▸ Task objective: Only the text belongs in the answer: every line of the records below, transcribed exactly.
╭─ Available data
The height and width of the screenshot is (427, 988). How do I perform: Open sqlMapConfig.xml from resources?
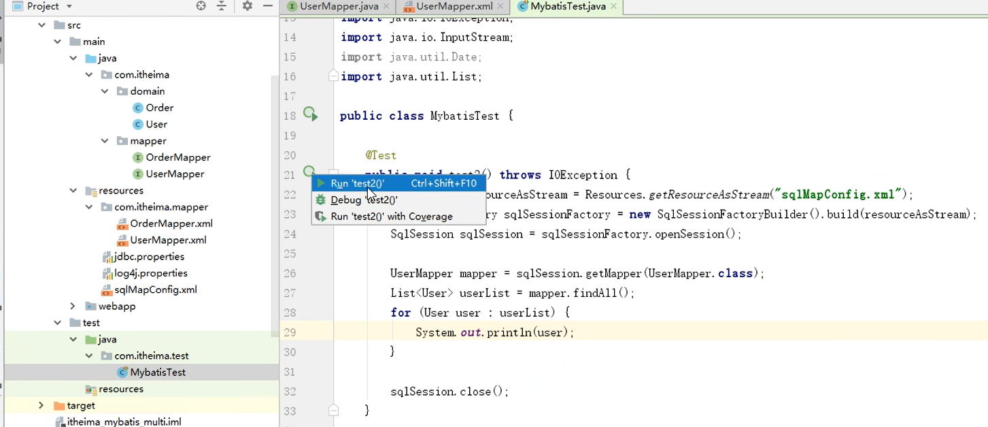[x=155, y=289]
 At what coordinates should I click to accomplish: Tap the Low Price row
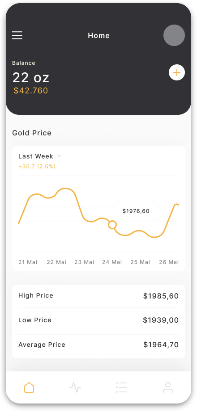click(x=99, y=320)
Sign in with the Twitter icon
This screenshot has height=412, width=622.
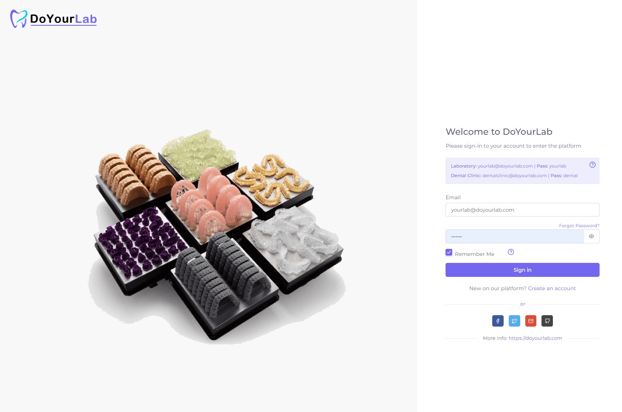pyautogui.click(x=514, y=321)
╰─
▸ Written answer:
The height and width of the screenshot is (427, 988). How do I perform: Open sqlMapConfig.xml from resources?
[x=155, y=289]
 At what coordinates should I click to accomplish: Tap the Low Price row
click(x=99, y=320)
Sign in with the Twitter icon
This screenshot has height=412, width=622.
pyautogui.click(x=514, y=321)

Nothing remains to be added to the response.